Most runners break their runs down into fractions to convince themselves that it’s basically over. When you’re having a rough day, this is a ridiculous but shockingly effective practice.
Short length reflects intensity of workout
Everyone knows that the shorter the shorts, the harder the effort. You’ve got your tight shorts for the fast days, your loose but short-shorts for the tempo days and your long and loose shorts for the easy days. It’s the shorts that dictate the pace. If you’re not totally psyched about your workout, throw on some fast shorts to set the vibe.
Save a new album or pod for your run
If you’ve got a new piece of media that you’re really amped to listen to, save it for your run. This means you’re not just running anymore, you’re running and listening to a new album or podcast. For extra incentive, find a podcast that's the perfect length of time for your workout and it will help you to ignore your watch and run for joy.

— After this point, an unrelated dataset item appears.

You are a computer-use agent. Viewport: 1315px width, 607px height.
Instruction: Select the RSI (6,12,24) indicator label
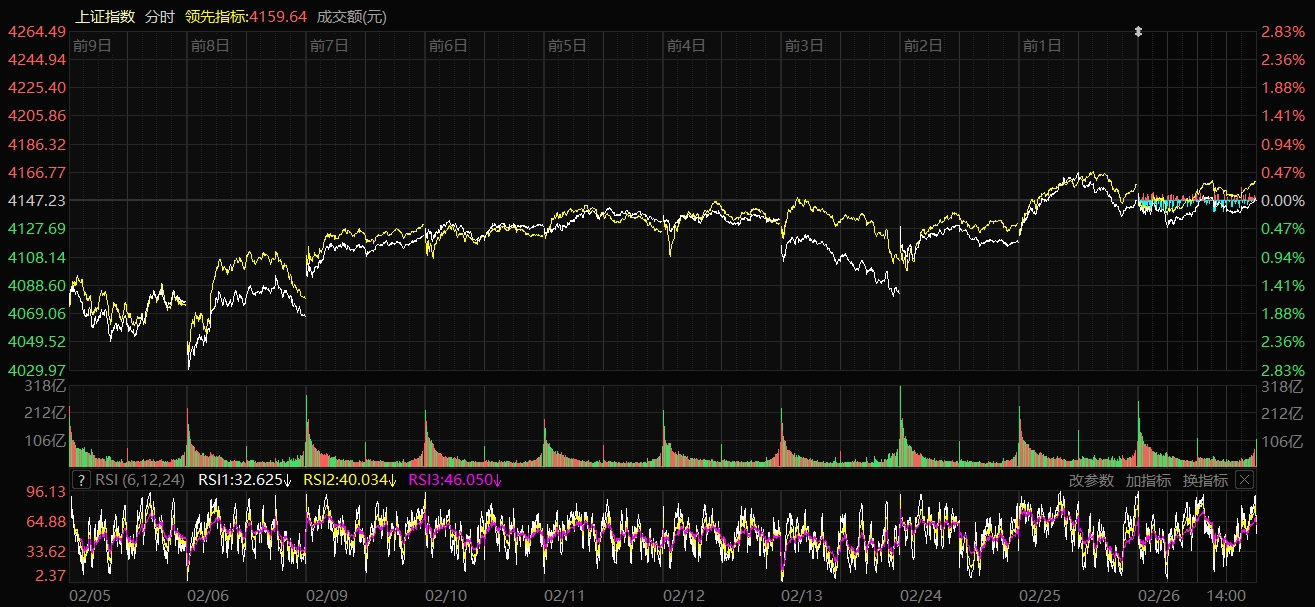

Candy as pre-workout nutrition
Simple sugar is a runner’s friend, especially ahead of a hard workout. If you’re feeling a little hungry 30 minutes out from your warmup, don’t put back some fruits and veg, grab a handful of Skittles. Ideally, you’ve fueled well enough throughout the day to not need a last-minute sugar rush, but if you do, this is a good place to start.
Two words: morning coffee
An early morning run can be tough, but everyone knows (well, the coffee drinkers at least) that their early-morning cuppa java is something to look forward to. Wake up 15 minutes earlier just so that you can enjoy a morning beverage.